Seems like it's been forever in the making

Over winter break, I went home and was able to reconnect with other friends who had gone off to college, as well as those still in high school. One of my closest friends is still a senior in high school, so, of course, we talked about what it's like to be in your final semester after being in the same place for so long. I was never all that popular, so it's not like I would consider high school to be my glory days by any stretch of the imagination, but there is a sense of comfort in the familiarity. College has been great, but there will always be a place in my heart reserved for the seven years I spent at my middle/high school. I'm a huge fan of poetry, so, towards the end of my senior year, I sat down and wrote a poem that went a little something like this:


It’s gone so slow, and yet so fast

It’s hard to believe seven years have passed

We’ve had good times and bad, where we’ve laughed and sighed

There’s been times when we all just gathered and cried

Through stressful times , we’ve not just survived

But, with the help of each other, we’ve all flourished and thrived

Through quizzes and homework and plenty of tests

We’ve made it through by doing our best

We will hold our memories as we spread through the nation

And thank God that he gave us this solid foundation

Pep rallies, football games, and all school mass

We’ve fought our way through every 45 minute class

We’re all going on our separate ways

Knowing that we will all return one day

It’s been a good run

And we’ve had some fun

But we’re a family now

And the time has finally come for us to take a bow


I couldn't find online copy, so this is mostly from memory, but the feelings hold true. Sure, right now it seems like you want nothing more than to escape, but there will be moments in college when you will realize all that you took for granted. College is awesome, but don't let this last semester fall by the way side. Live it to the fullest.

[Stored items]
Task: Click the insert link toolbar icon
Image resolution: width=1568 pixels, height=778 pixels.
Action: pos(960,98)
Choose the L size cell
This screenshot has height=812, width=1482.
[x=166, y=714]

Task 1:
Transcribe the part of the senior-year post starting with "But we’re a" and going on through "to the fullest.".
Task 2:
According to the senior-year post, how many years did the writer spend at the middle/high school?

Exercise result 1:
But we’re a family now

And the time has finally come for us to take a bow


I couldn't find online copy, so this is mostly from memory, but the feelings hold true. Sure, right now it seems like you want nothing more than to escape, but there will be moments in college when you will realize all that you took for granted. College is awesome, but don't let this last semester fall by the way side. Live it to the fullest.

Exercise result 2:
Seven years.